Another man of broad proportions was Christopher Oddy, one of the founders of Tattersfield Oddy and Co., now Staincliffe Mill Co., Ltd. At what was called the ‘Back of the hill’ John Heald used to put down a blend of wool outside his front door, with the blue sky as a roof for his warehouse. On a fine day this was a pleasanter way of blending than is pursued now.
There was John Clegg, a little further on, who was noted for his ‘Extra Super Blankets’ and to make up the dozen, William Walker at the bottom of the hill. In his younger days he used to mill his own pieces, and I remember hearing him say when he was over seventy that he liked to hear the ‘Nap’ of a stockfoot. The great grandfather of Major P.B.Walker (of Messrs Wormalds and Walker) was a native of Kilpin Hill, and made blankets there. Old James Walker and he were great cronies as young men, say about 1830.

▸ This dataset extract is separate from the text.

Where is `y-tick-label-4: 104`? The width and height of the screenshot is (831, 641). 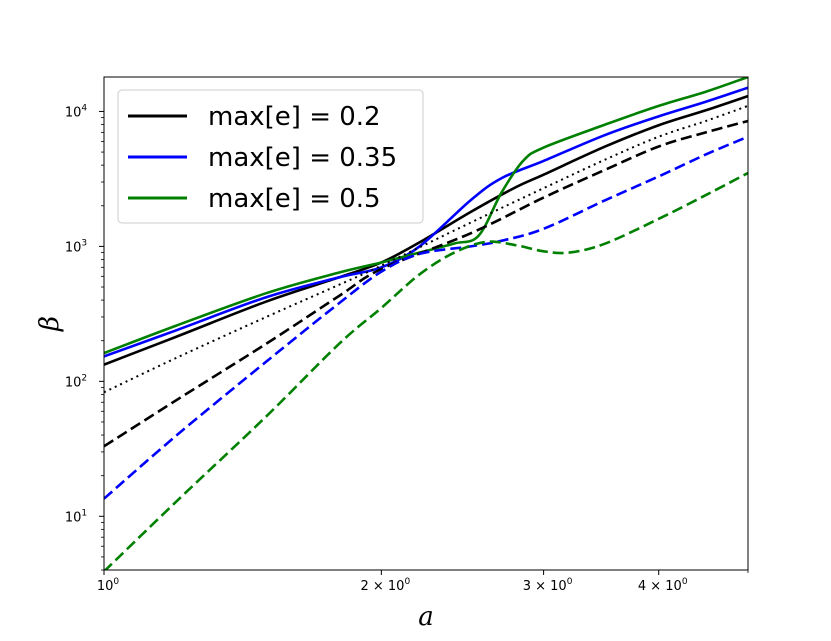
y-tick-label-4: 104 is located at coordinates (76, 112).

As a child the writer knew all these men but one, and he must have seen him but cannot remember his face. Some of your readers will imagine that the blanket trade is dying because it has become extinct in one hamlet, but we must remember that fifty years ago Dewsbury mills did not turn out the quantity that they do today, and that there were no blanket mills at Mirfield then, where over half a million blankets a year are made now, and that Witney(2), with its lower wages, has more than trebled its output. A village may sink and a town may decay, but the volume of trade still remains, and Yorkshire Blankets can still maintain their own.
Notes:
(1) Joseph Pinder, the last handloom blanket weaver in Kilpin hill, died 1910. He is mentioned on the Spen Valley Civic Society Fame Trail, where a small photograph of him also appears. The Spen Valley Civic Society Website may be found at http://www.svcs.org.uk
(2) Witney, a market town in Oxfordshire
Header Image: A couple from probably the fourth generation of Tattersfields to live at Kilpin Hill, outside their home. The couple is probably Jeremiah Tattersfield (1844-1916) and his wife Alma (née Monthan) (1855-1943), as they appeared sometime in the late 1800s and prior to their emigration in 1899 to the United States. Photo kindly provided by Margaret Rae Monthan.